**Saved data entries**.
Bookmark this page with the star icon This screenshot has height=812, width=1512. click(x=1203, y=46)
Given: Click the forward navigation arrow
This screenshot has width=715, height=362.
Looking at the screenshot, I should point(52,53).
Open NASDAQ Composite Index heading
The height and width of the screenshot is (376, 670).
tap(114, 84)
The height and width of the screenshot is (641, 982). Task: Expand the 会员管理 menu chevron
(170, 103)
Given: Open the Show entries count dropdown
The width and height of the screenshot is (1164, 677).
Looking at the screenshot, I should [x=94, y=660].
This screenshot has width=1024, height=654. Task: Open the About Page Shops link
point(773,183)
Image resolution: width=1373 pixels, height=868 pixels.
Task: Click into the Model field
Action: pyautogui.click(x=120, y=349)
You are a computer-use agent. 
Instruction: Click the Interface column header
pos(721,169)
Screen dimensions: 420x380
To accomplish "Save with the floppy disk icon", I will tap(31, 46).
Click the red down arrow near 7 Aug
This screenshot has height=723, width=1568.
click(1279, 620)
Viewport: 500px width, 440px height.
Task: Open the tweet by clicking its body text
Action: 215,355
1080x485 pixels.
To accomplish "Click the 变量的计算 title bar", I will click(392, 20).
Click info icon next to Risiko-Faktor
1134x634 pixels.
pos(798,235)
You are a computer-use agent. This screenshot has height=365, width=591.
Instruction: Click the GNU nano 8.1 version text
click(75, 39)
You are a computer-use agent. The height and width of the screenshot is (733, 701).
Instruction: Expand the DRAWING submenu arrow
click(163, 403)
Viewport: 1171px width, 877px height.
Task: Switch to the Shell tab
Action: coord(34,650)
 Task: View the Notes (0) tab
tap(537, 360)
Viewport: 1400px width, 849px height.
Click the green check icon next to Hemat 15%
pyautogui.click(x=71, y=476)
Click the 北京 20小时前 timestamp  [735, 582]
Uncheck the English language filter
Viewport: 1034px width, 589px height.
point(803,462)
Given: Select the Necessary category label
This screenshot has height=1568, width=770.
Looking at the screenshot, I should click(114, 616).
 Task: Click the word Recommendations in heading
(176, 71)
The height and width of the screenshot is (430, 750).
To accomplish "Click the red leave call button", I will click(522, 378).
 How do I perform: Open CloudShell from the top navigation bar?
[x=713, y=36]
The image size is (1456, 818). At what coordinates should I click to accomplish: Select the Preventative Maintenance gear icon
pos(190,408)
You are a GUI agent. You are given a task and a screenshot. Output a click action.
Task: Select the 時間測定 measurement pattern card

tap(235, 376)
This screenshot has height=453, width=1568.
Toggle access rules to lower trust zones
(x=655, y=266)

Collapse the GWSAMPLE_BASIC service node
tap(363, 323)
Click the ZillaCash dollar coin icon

**TASK STATEMENT**.
When you answer, set down the entries above precisely as they read.

**TASK SOLUTION**.
Bookmark this page with the star icon This screenshot has height=812, width=1512. click(x=1203, y=46)
Given: Click the forward navigation arrow
This screenshot has width=715, height=362.
Looking at the screenshot, I should point(52,53).
Open NASDAQ Composite Index heading
The height and width of the screenshot is (376, 670).
tap(114, 84)
The height and width of the screenshot is (641, 982). Task: Expand the 会员管理 menu chevron
(170, 103)
Given: Open the Show entries count dropdown
The width and height of the screenshot is (1164, 677).
Looking at the screenshot, I should [x=94, y=660].
This screenshot has width=1024, height=654. Task: Open the About Page Shops link
point(773,183)
Image resolution: width=1373 pixels, height=868 pixels.
Task: Click into the Model field
Action: pyautogui.click(x=120, y=349)
You are a computer-use agent. 
Instruction: Click the Interface column header
pos(721,169)
Screen dimensions: 420x380
To accomplish "Save with the floppy disk icon", I will tap(31, 46).
Click the red down arrow near 7 Aug
This screenshot has height=723, width=1568.
click(1279, 620)
Viewport: 500px width, 440px height.
Task: Open the tweet by clicking its body text
Action: 215,355
1080x485 pixels.
To accomplish "Click the 变量的计算 title bar", I will click(392, 20).
Click info icon next to Risiko-Faktor
1134x634 pixels.
pos(798,235)
You are a computer-use agent. This screenshot has height=365, width=591.
Instruction: Click the GNU nano 8.1 version text
click(75, 39)
You are a computer-use agent. The height and width of the screenshot is (733, 701).
Instruction: Expand the DRAWING submenu arrow
click(163, 403)
Viewport: 1171px width, 877px height.
Task: Switch to the Shell tab
Action: coord(34,650)
 Task: View the Notes (0) tab
tap(537, 360)
Viewport: 1400px width, 849px height.
Click the green check icon next to Hemat 15%
pyautogui.click(x=71, y=476)
Click the 北京 20小时前 timestamp  [735, 582]
Uncheck the English language filter
Viewport: 1034px width, 589px height.
point(803,462)
Given: Select the Necessary category label
This screenshot has height=1568, width=770.
Looking at the screenshot, I should click(114, 616).
 Task: Click the word Recommendations in heading
(176, 71)
The height and width of the screenshot is (430, 750).
To accomplish "Click the red leave call button", I will click(522, 378).
 How do I perform: Open CloudShell from the top navigation bar?
[x=713, y=36]
The image size is (1456, 818). At what coordinates should I click to accomplish: Select the Preventative Maintenance gear icon
pos(190,408)
You are a GUI agent. You are given a task and a screenshot. Output a click action.
Task: Select the 時間測定 measurement pattern card

tap(235, 376)
This screenshot has height=453, width=1568.
Toggle access rules to lower trust zones
(x=655, y=266)

Collapse the GWSAMPLE_BASIC service node
tap(363, 323)
Click the ZillaCash dollar coin icon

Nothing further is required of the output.